E presentare questa operazione come una sorta di «bonifica». Perché poi una soluzione si troverà, e si troverà dentro un unico perimetro, quello che Lega ed M5s stanno costruendo per conservare stabilmente la maggioranza dei consensi che legittima, questa la tesi, l’assalto a quei Palazzi - certo non esenti da errori, colpe e responsabilità - dove gli eccessi del potere politico e delle logiche del consenso trovano storicamente un argine oggettivo, neutrale, si direbbe quasi di buon senso. Lungo questo sentiero di riflessione, lo sguardo si allunga e si interroga su cosa accadrà nel gennaio 2022, quando scadrà il mandato settennale del presidente della Repubblica Sergio Mattarella e il Parlamento dovrà compiere la scelta più importante, la nomina del nuovo capo dello Stato. Per questo motivo il tema della durata dell’esecutivo e delle mine che potrebbero farlo saltare rischia di essere sovrastimato.

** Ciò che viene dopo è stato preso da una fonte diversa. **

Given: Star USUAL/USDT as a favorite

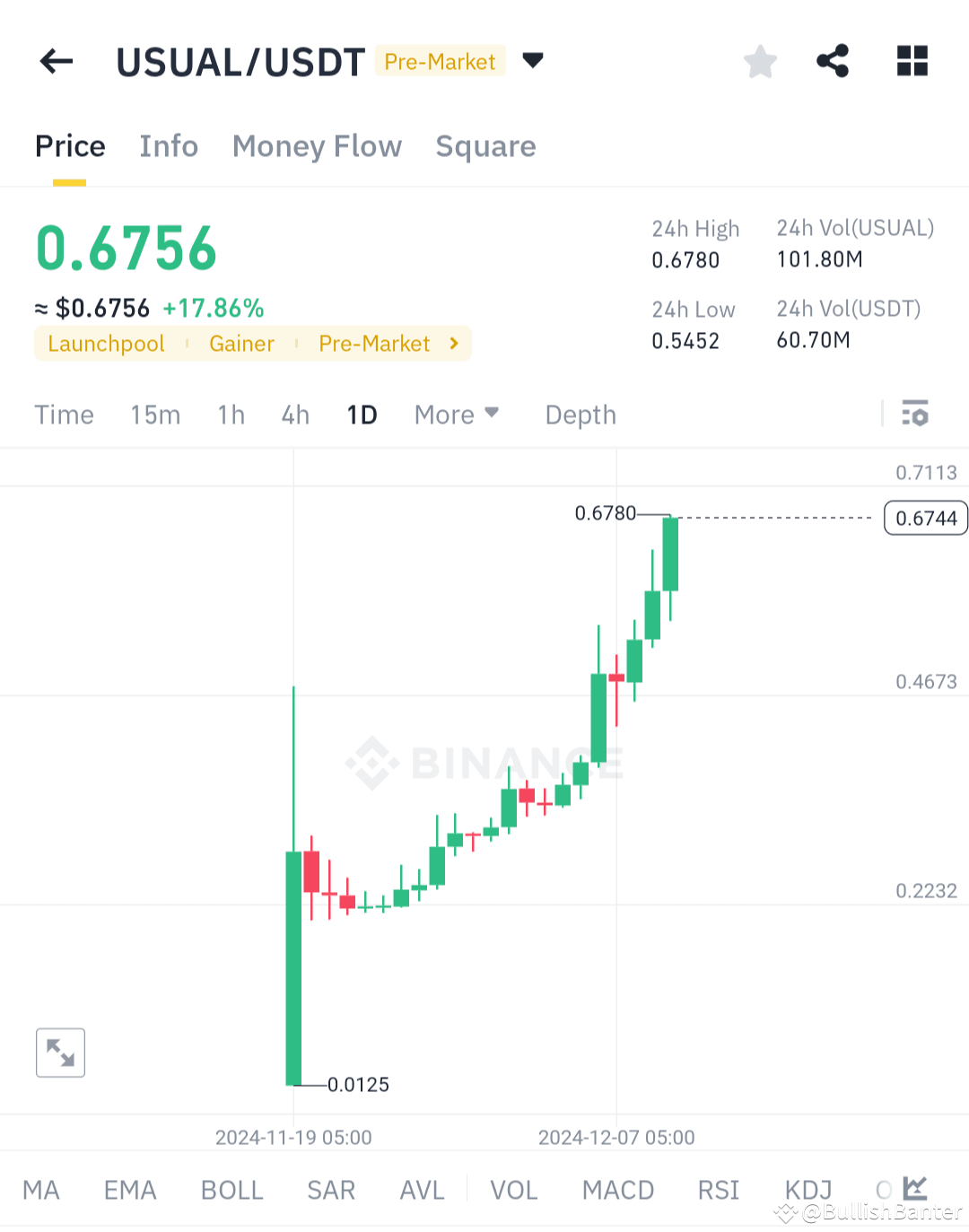Looking at the screenshot, I should [760, 61].
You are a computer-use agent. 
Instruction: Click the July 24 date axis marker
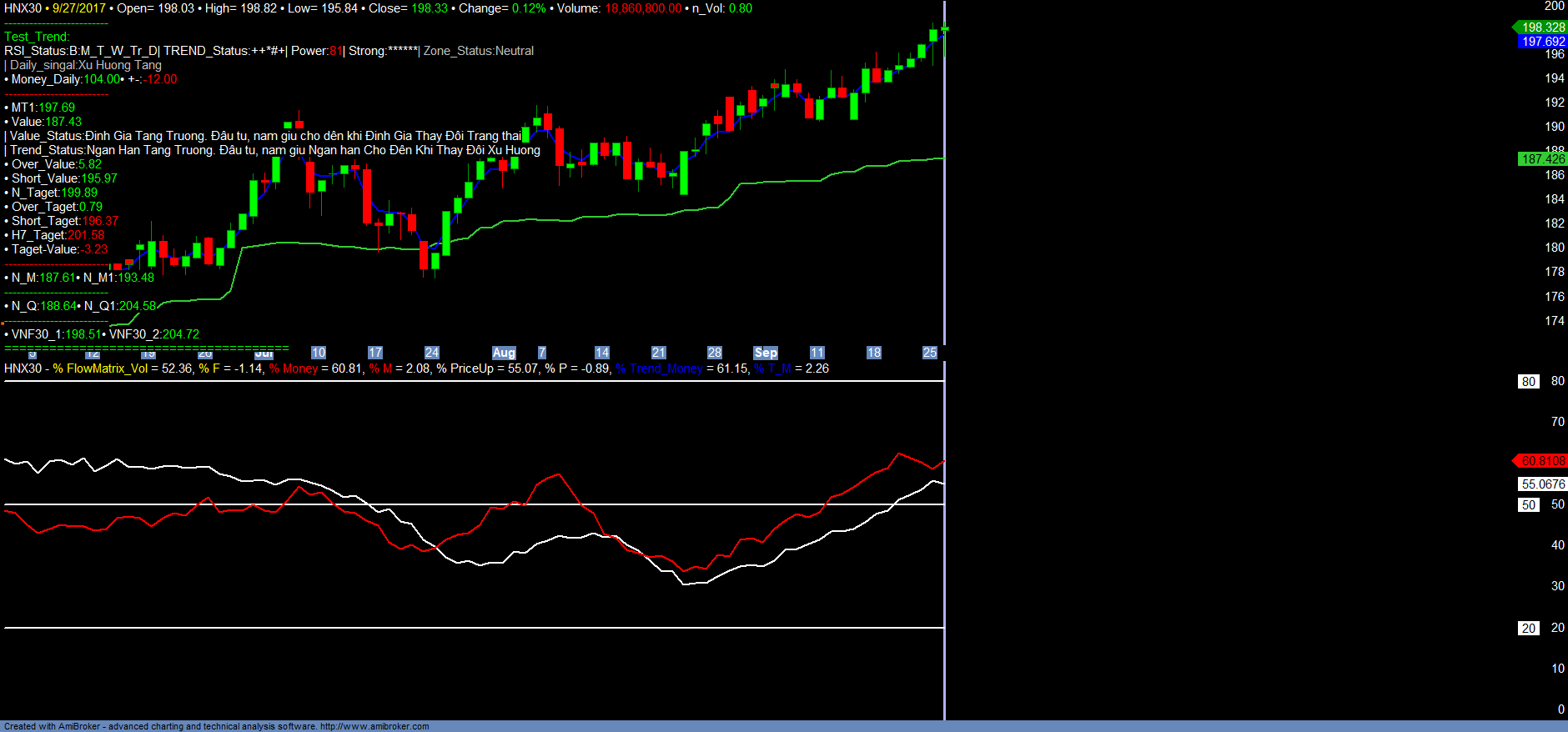pos(431,353)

In qualsiasi scenario, Salvini e Di Maio si immaginano sia nel breve sia nel medio termine come il baricentro ineludibile che muove le pedine lungo l’intero terreno di gioco.

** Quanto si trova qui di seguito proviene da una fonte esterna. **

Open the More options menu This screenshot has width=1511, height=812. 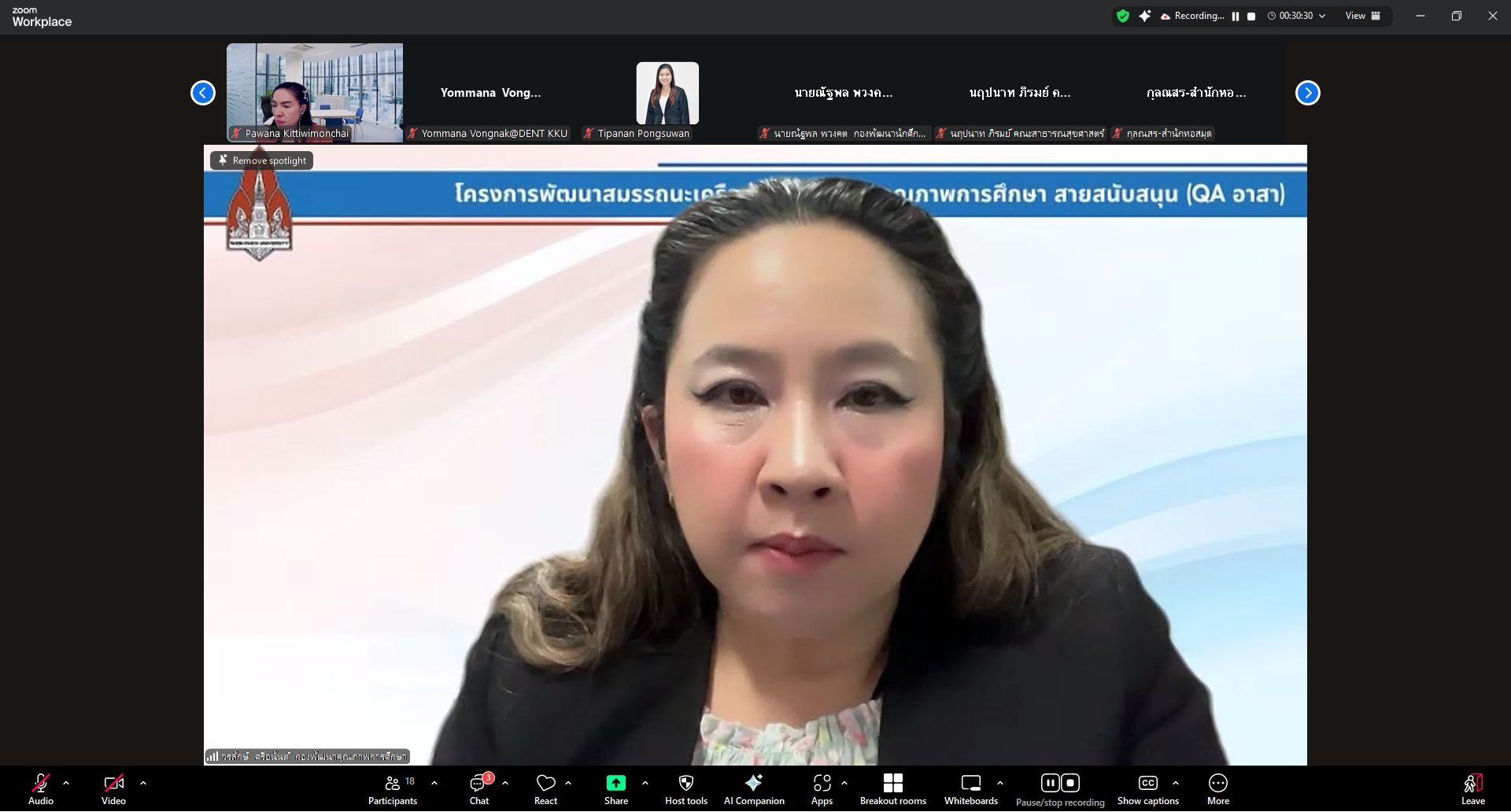click(x=1217, y=789)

Ecco forse il grande errore delle opposizioni: credere di trovarsi dentro una confusa e stordente parentesi, senza comprendere fino in fondo che la focosa spartizione avviata dai capi di due dei tre poli italiani è un piano, magari caotico e bizzoso ma non ingenuo, per 'smontare il sistema' e reindirizzare in profondità gli assetti culturali, sociali e ed economico- finanziari del Paese.